So, that is my excuse for not getting back to you sooner. Now for your requested topic: I am thrilled to be embarking on the RWW program, and after the residency returned to Alaska inspired to have attended a dazzling week of classes, and delighted to have interacted with such a talented group of students and writers. Always one for an adventure, I decided to attend a out-of-state program in order to broaden my horizons, and I was not disappointed. The cedar tree outside my dorm window, my classmates from D.C, Wyoming, Texas and Florida to name a few, and "the mountain" that was not named Denali but rather Rainier -- these unfamiliar landmarks of the residency in Tacoma added to my sense of gratitude that magnified as the ten days unfolded. I love my Alaska home and hope to write about it with new skill as a result of the MFA program. I am also eager to engage a broad non-Alaskan audience. I’m optimistic that in widening my learning horizons in a lower-48 program, I'll do the same for my craft.

In short, I feel like the luckiest person around to be enrolled in a program with such breadth. Then to return to Denali and write about our life in such a wild and engaging place is far more than anyone deserves.

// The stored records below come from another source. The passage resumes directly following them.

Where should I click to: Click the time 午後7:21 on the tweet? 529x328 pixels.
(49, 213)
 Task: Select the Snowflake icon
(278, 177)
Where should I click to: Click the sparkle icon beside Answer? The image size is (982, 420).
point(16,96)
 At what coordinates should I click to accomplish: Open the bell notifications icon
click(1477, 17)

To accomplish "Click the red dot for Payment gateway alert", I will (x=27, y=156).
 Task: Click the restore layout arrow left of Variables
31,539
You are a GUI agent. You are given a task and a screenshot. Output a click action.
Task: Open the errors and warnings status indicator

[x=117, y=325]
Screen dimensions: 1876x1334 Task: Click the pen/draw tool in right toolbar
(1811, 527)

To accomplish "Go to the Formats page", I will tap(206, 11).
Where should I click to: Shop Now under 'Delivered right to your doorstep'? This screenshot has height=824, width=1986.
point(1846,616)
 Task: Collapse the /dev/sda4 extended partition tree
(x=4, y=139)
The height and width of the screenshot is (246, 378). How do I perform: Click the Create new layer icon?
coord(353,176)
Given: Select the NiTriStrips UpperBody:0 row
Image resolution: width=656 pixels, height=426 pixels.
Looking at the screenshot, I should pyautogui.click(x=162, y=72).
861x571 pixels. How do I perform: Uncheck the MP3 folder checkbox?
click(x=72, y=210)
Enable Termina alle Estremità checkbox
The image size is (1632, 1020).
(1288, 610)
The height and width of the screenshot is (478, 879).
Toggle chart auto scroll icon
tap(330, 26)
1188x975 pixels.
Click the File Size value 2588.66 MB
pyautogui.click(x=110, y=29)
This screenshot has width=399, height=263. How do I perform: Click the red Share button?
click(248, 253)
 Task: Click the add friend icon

Linda Martin, from Homer, is in her thesis year:

I'm a mature woman following a mature dream. In the process of working on the MFA my mind has grown and changed, something that doesn't necessarily happen in daily life. The discipline of study and writing toward a purpose has kept me sane during periods of loneliness (my children have left home) and periods of illness (the kind a woman could dwell on if she had nothing more important to think about).

My choice of RWW was practical--the program had room for me when I decided to pursue an MFA--and mystical: Every part of the program seems so right to me; each mentor has provided structure, sympathy and direction when I needed one or all; I trust the direction I seem to be going. I am enjoying the present process and anticipating the future, while sitting at a studio window in my own home at the end of the road.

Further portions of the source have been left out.